[Records provided]
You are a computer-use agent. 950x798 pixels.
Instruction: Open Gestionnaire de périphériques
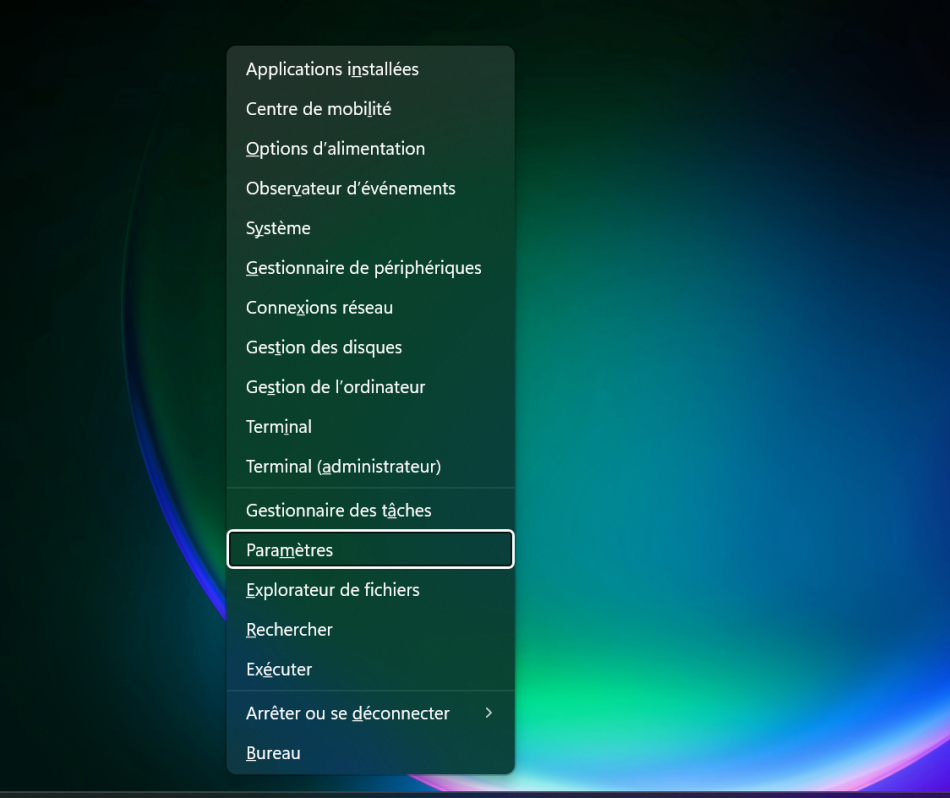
[/Records provided]
[Records provided]
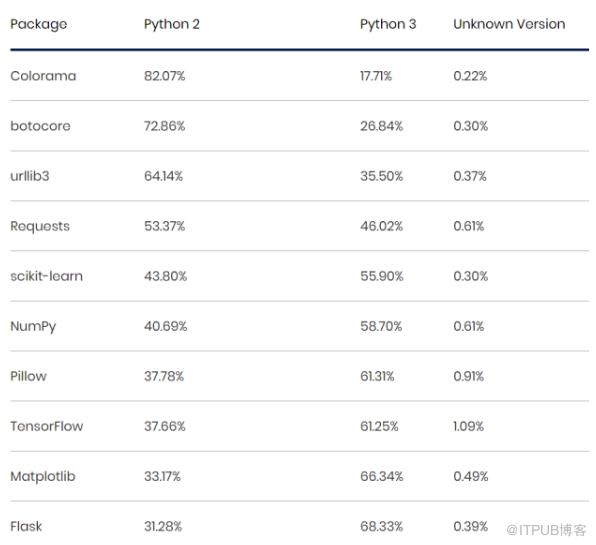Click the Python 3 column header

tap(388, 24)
[/Records provided]
[Records provided]
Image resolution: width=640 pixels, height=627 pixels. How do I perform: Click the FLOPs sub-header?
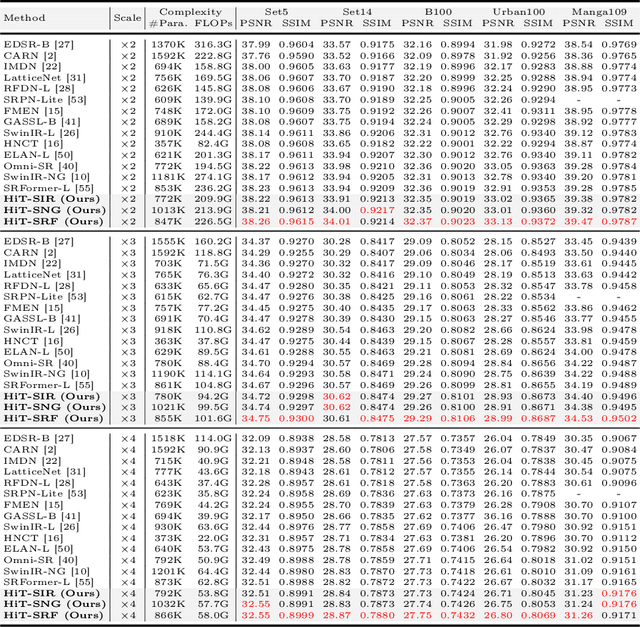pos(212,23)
[/Records provided]
_Activity_. From the records above, give again exactly the lines running from the line with "You are a computer-use agent. 950x798 pixels." to the line with "Instruction: Open Gestionnaire", inclusive.

_Output_.
You are a computer-use agent. 950x798 pixels.
Instruction: Open Gestionnaire de périphériques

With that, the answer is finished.